▼

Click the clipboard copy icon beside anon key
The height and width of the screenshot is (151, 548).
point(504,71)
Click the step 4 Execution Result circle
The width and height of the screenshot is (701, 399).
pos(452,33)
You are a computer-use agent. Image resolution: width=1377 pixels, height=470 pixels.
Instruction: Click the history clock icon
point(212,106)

▲
▼

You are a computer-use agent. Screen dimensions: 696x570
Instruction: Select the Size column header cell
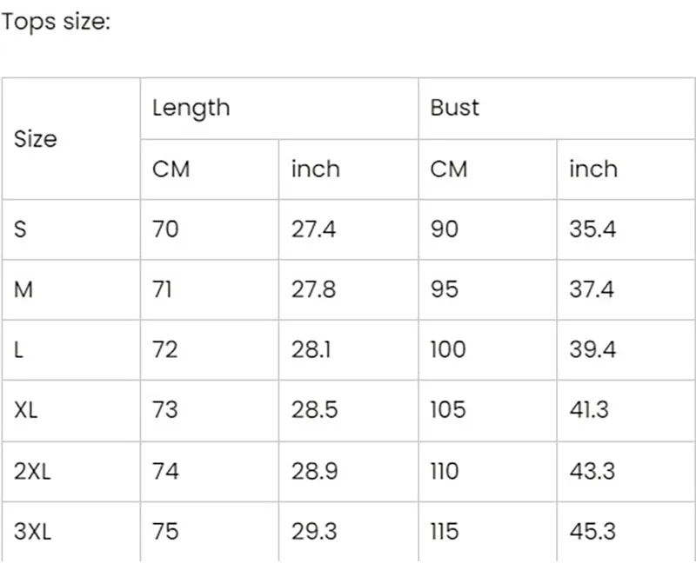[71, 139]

▲
▼

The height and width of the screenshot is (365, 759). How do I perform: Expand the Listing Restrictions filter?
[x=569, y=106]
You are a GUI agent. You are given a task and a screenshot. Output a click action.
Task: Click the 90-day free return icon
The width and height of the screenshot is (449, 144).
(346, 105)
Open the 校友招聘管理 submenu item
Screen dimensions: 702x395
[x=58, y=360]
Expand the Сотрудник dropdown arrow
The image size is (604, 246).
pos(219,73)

▲

The task >> Please repeat the lines starting at the one containing "Expand the Сотрудник dropdown arrow" and ending at the one containing "pos(219,73)".

Final result >>
Expand the Сотрудник dropdown arrow
The image size is (604, 246).
pos(219,73)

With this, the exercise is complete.